Carmignano

Calici di stelle, battuto il record 2016: in quattro notti quasi 6500 in Rocca

Dal blog di walterfortini

L'ultima sera sono stati staccati quasi mille e novecento biglietti. Tra il pubblico anche una signora giapponese vestita con il tradizione kimono.

Carmignano dall'alto, visto dalla Rocca

CARMIGNANO. Nell’ultima delle quattro notti di Calici di Stelle i giardini della Rocca di Carmignano, la terrazza del Montalbano che si affaccia sulla piana, straripano: non come la prima sera, il 5 agosto, quando in più di duemilacento hanno assaltato l’antico castello. A fine serata saranno comunque quasi mille e novecento, più di domenica e mercoledì, che fanno oltre 6400 ingressi in quattro giorni (ancora di più considerando i bambini che non pagano). E’ dunque battuto il record dell’anno scorso, quando i biglietti staccati furono cinquemilaottocento: contenti e decisamente soddisfatti alla Pro Loco di Carmignano, che dal 1999 organizza la notte medicea dedicata alle stelle e ai blasonati vini del territorio conditi di gastronomia e buona musica.

Nel giorno di San Lorenzo, il 10 agosto, tradizionale appuntamento di Calici, i primi ‘enonauti’, famiglie e curiosi arrivano prima del tramonto. Prendono posto sul prato leggermente in salita che guarda Montalbiolo e il centro di Carmignano e si gustano il panorama. Alla nove e mezzo sul palco sospeso sulle luci di Prato e Firenze parte la musica, con il trascinante swing ma anche boogie, cha cha cha e le atmosfere Little Italy di “Quei bravi ragazzi”, mentre la “Mr. Dixie marching band” gira la Rocca con il suo concerto itinerante. Davvero in tanti affollano i prati e i giardini di olivi del castello conteso per secoli tra fiorentini e pistoiesi. Dopo la pioggia del pomeriggio, fa anche più fresco degli altri giorni, il che rende la serata ancora più piacevole. Si beve e si mangia. Si tirano fuori le coperte dagli zaini e ci si sdraia a terra con il naso all’insù a caccia di una stella cadente. Si scrutano Giove, Saturno e la luna con il telescopio degli astrofili del gruppo Margherita Hack di Firenze. I bambini si divertono con burattini e laboratori creativi. C’è anche una mostra fotografica dedicata alla bellezze del biodistretto del Montalbano.
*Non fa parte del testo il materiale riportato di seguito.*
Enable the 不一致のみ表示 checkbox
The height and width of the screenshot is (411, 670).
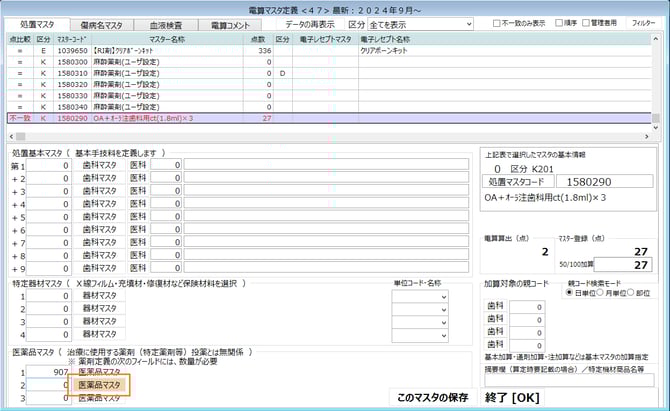tap(500, 23)

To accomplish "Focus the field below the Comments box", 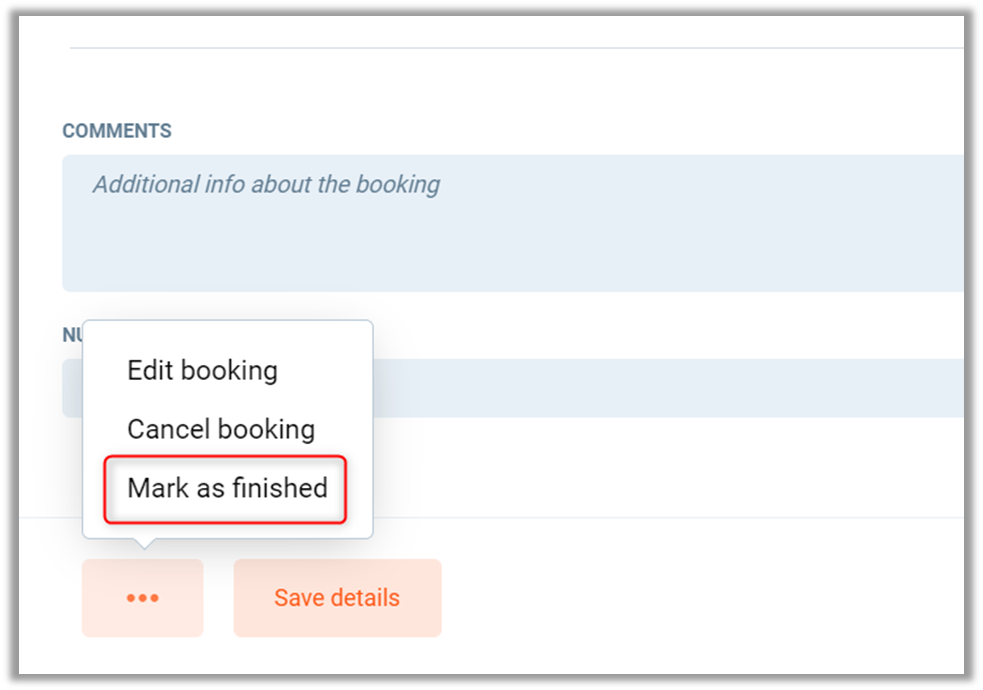I will (x=660, y=388).
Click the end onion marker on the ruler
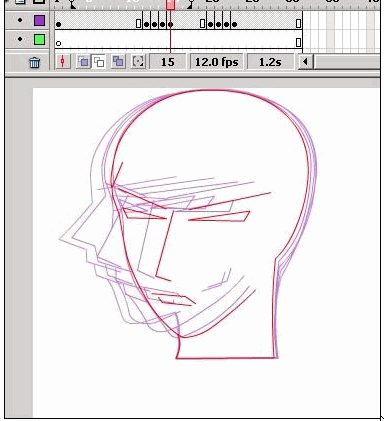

I quasi mille e novecento dell’ultima notte arrivano, come sempre, da Carmignano ma anche da Firenze, Prato, Pistoia e a volte perfino da più lontano. Non manca qualche turista straniero in vacanza sulle colline medicee: inglese, spagnolo, francese e tedesco (ma anche il russo) le lingue che si sono più ripetute nelle quattro sere. E c’è pure stata una sorpresa: una signora giapponese vestita con il tradizionale kimono. Pratese d’adozione, lo ha indossato per essere elegante alla festa, come è usanza nel proprio paese di origine. Nel farlo ha attirato naturalmente l’attenzione e curiosità di molti, ma per lei vestire quell’elegante kimono per un appuntamento importante era qualcosa di assolutamente normale. “Un onore” commentano alla Pro Loco, con un arrivederci alla prossima edizione.

Non prima però dei ringraziamenti. “Il meteo ci ha voluto bene – sottolinea il presidente dell’associazione, Carlo Attucci – ma il successo di questa festa che attira sempre più visitatori e ci permette anche di valorizzare le altre bellezze del territorio, incuriosendo chi scopre per la prima volta Carmignano, è la somma del contributo di molti. Un grazie dunque, anzitutto, ai tanti volontari – quarantacinque a sera, una sessantina a girare – che in maniera del tutto disinteressata ma con grande passione ed amore per il proprio territorio hanno prestato servizio. Un grazie a tutti i consiglieri e membri degli organi direttivi dell’associazione, a chi si è speso la sera ma anche al pomeriggio, la mattina e nelle settimane precedenti affinché tutto filasse alla perfezione. Con questo spirito la festa è cresciuta di edizione in edizione, dal 1999. Un grazie all’amministrazione comunale, che anche quest’anno ha messo a disposizione gratuitamente il magico spazio dei giardini di olivi della Rocca. Un grazie al personale della Pro loco. Un grazie a chiunque ami e creda in questa festa”.